_Instructions for the task_
For the records below, please print exactly and only the lines from the one with "Viewport: 1018px width, 592px" down to the one with "Viewport: 611px width, 426px height.", both ends included, omitting the pictures.

_Supplied data_

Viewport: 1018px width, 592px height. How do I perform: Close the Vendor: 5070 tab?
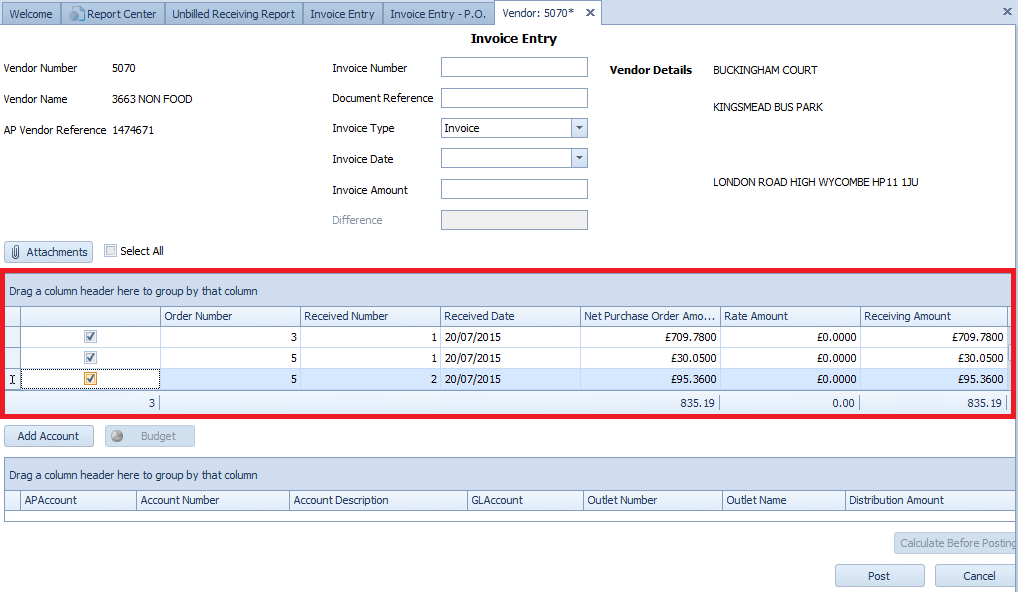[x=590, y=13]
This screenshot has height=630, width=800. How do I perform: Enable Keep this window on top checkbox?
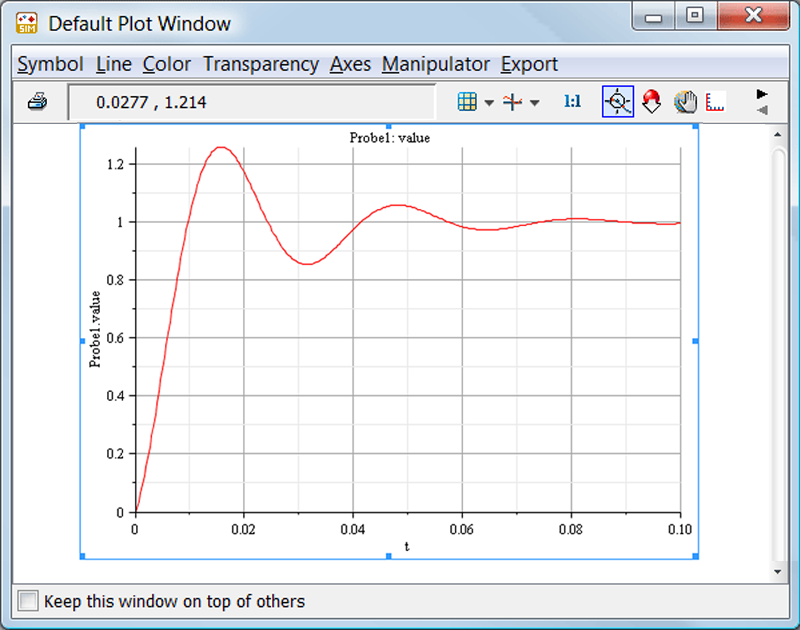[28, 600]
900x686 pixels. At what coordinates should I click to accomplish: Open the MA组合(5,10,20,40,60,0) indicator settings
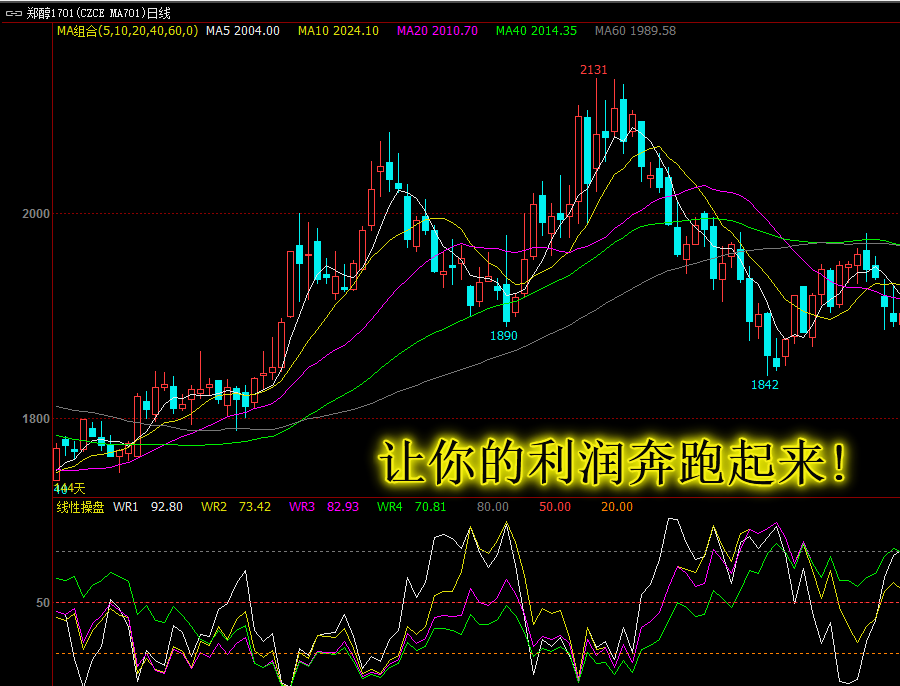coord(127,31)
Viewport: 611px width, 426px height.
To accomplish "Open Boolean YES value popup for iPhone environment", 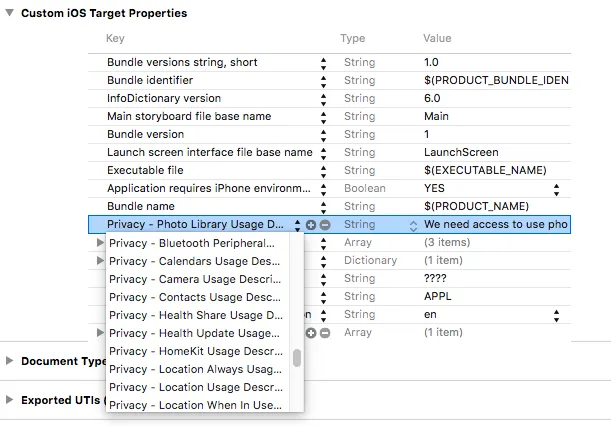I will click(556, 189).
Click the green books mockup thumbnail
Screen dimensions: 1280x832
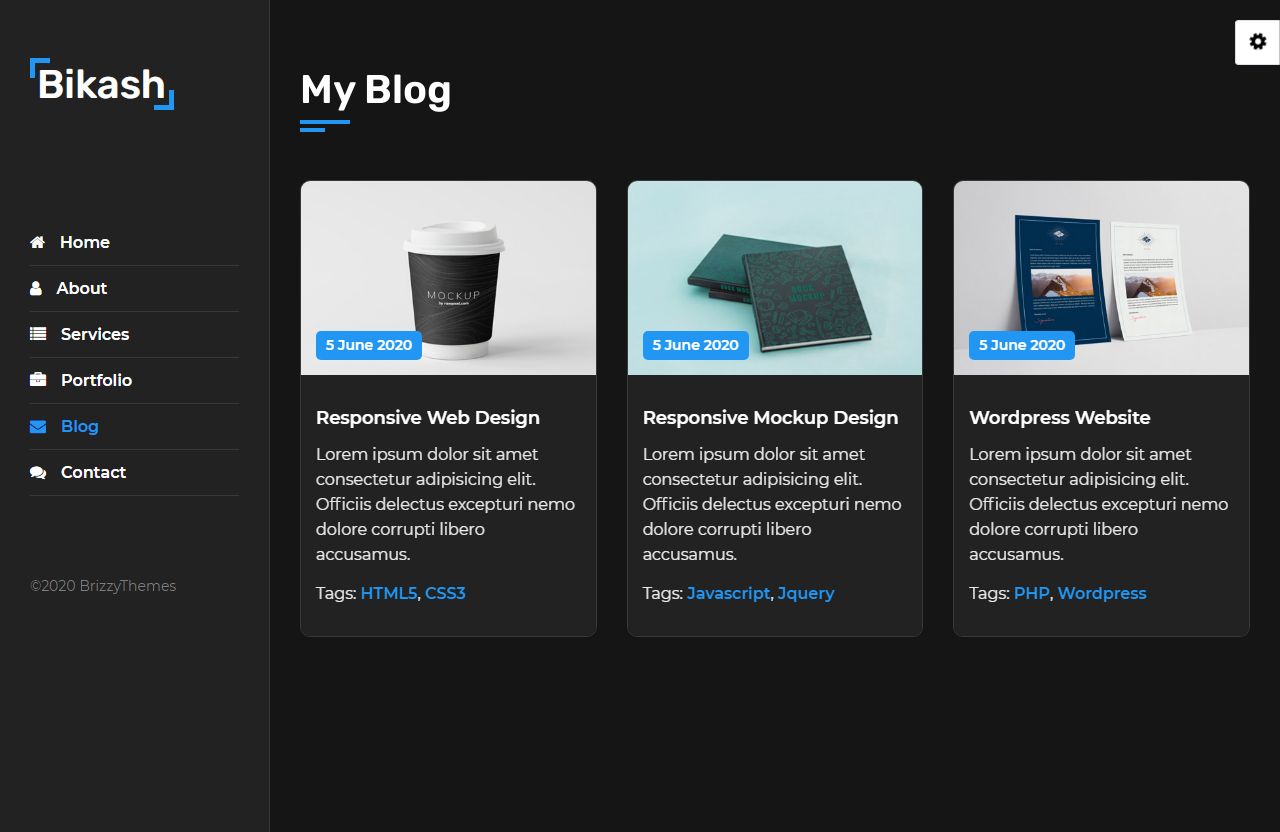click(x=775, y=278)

* * *

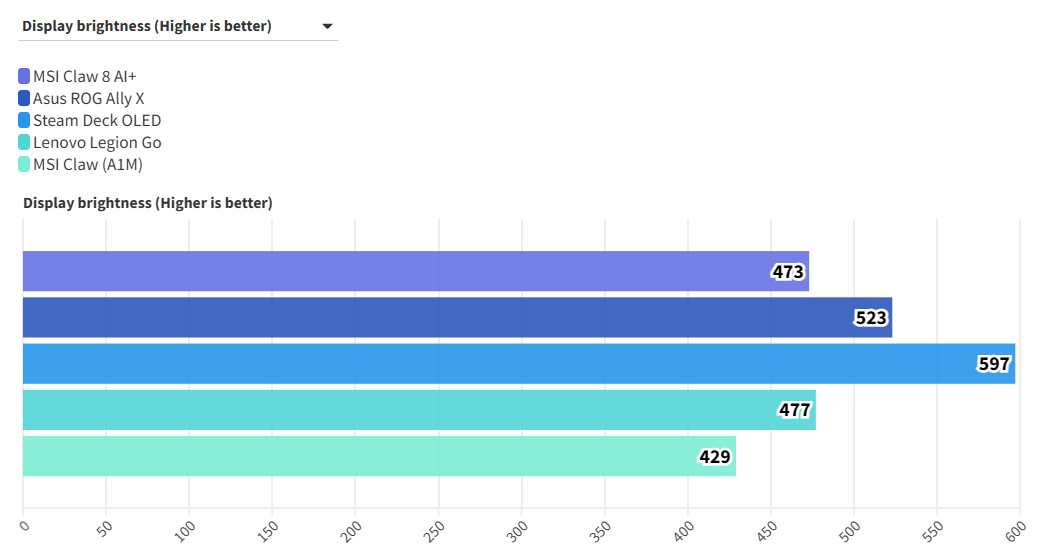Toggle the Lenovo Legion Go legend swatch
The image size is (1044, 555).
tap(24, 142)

_Output_
Viewport: 1018px width, 592px height. How do I perform: Close the Vendor: 5070 tab?
[x=590, y=13]
This screenshot has height=630, width=800. How do I perform: Enable Keep this window on top checkbox?
[28, 600]
900x686 pixels. At what coordinates should I click to accomplish: Open the MA组合(5,10,20,40,60,0) indicator settings
coord(127,31)
Viewport: 611px width, 426px height.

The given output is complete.